Jinja2 UNION ALL Pattern
-- provider.sql (simplified)
-- Only provider types in the 'provider_types' DAG param are included
WITH
{% if 'Hospital' in provider_types %}
hospital_npi AS (
SELECT
provider_id,
ARRAY_AGG(DISTINCT CAST(npi AS VARCHAR)) AS npi,
state,
'Hospital' AS provider_type,
NULL AS carrier_locality
FROM tq_production.spines.hospitals
GROUP BY provider_id, state
),
{% endif %}
{% if 'ASC' in provider_types %}
asc_npi AS (
SELECT
provider_id,
ARRAY_AGG(DISTINCT CAST(npi AS VARCHAR)) AS npi,
state,
'ASC' AS provider_type,
NULL AS carrier_locality
FROM tq_production.spines.ascs
GROUP BY provider_id, state
),
{% endif %}
{% if 'PhysicianGroup' in provider_types %}
pg_npi AS (
SELECT
provider_id,
ARRAY_AGG(DISTINCT CAST(npi AS VARCHAR)) AS npi,
state,
'PhysicianGroup' AS provider_type,
carrier_locality -- Used for MPFS pricing
FROM tq_production.spines.physician_groups
GROUP BY provider_id, state, carrier_locality
),
{% endif %}
-- ... Lab, Imaging, Dialysis, DME, UrgentCare follow same pattern
all_providers AS (
{% if 'Hospital' in provider_types %}
SELECT * FROM hospital_npi
{% if other_types_active %} UNION ALL {% endif %}
{% endif %}
{% if 'ASC' in provider_types %}
SELECT * FROM asc_npi
{% if more_types_active %} UNION ALL {% endif %}
{% endif %}
-- ... remaining types
)
SELECT
provider_id,
npi, -- ARRAY[VARCHAR]
state,
provider_type,
carrier_locality
FROM all_providers
Lab Filtering Walkthrough
Labs require special handling because reference labs (Quest, LabCorp) are available nationally but must be scoped by state.

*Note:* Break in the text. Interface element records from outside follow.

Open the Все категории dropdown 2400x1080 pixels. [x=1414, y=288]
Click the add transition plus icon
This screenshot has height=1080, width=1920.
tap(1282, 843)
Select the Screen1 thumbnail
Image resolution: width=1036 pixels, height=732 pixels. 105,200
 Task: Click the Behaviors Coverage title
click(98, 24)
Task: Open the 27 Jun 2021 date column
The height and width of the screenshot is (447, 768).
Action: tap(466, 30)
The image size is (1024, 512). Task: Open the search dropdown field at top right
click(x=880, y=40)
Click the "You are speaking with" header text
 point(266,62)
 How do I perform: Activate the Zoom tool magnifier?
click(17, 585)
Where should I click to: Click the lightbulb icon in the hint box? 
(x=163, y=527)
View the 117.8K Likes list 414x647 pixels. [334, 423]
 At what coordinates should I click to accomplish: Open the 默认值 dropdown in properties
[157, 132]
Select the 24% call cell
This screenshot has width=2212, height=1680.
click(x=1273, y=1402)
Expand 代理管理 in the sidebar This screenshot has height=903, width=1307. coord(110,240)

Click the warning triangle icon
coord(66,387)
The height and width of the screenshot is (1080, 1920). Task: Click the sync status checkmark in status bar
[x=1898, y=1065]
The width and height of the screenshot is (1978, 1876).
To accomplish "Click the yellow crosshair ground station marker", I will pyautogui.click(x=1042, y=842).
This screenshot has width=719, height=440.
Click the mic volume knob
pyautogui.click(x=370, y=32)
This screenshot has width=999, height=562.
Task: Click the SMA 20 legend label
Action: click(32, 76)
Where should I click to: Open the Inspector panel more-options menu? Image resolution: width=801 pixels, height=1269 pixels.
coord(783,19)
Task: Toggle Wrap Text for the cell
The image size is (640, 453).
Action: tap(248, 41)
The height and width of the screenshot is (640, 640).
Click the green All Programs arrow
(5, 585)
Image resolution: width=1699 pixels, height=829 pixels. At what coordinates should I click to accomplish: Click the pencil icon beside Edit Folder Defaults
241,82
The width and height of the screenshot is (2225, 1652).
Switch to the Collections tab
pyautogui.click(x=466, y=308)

tq_production.spines.labs. The initial CTE filters to labs that appear in core_rates with at least one rate, ensuring only labs with actual MRF data enter the spine.national_payer_coverage override table re-admits these labs for states where they are known to operate, even if core_rates has no rates.carrier_locality
Physician Group rows carry a carrier_locality column — a two-part string (carrier_number + locality_code, e.g., '01112') used in MPFS pricing. When Clear Rates computes the Medicare benchmark for a PG ROID, it looks up the MPFS fee schedule using the carrier_locality from the provider spine row for that provider_id. PGs without a carrier_locality fall back to a national average MPFS rate.
Provider Types
| Type | Source Table | Special Handling | Scale |
|---|---|---|---|
| Hospital | tq_production.spines.hospitals | None | ~6,000 |
| ASC | tq_production.spines.ascs | Excluded when lookback_run=True | ~5,500 |
| PhysicianGroup | tq_production.spines.physician_groups | carrier_locality for MPFS; excluded when lookback_run=True | ~35,000 |
| Lab | tq_production.spines.labs | core_rates filter + national override + Quest/LabCorp dedup; excluded when lookback_run=True | ~500 |
| Imaging | tq_production.spines.imaging | Excluded when lookback_run=True | ~3,000 |
| Dialysis | tq_production.spines.dialysis | Excluded when lookback_run=True | ~7,000 |
| DME | tq_production.spines.dme | Excluded when lookback_run=True | ~2,000 |
| UrgentCare | tq_production.spines.urgent_care | Excluded when lookback_run=True | ~10,000 |
The npi column is ARRAY[VARCHAR], not a scalar. When joining from core_rates (which stores provider_npi as bigint):
WHERE cr.provider_npi = ANY(CAST(ps.npi AS ARRAY(BIGINT)))
A scalar equality join will fail or return no rows.
The default provider_types DAG param lists all 8 provider types. When lookback_run=True, only Hospital is included — the Jinja2 conditional block omits all other provider type CTEs and UNION ALL branches entirely.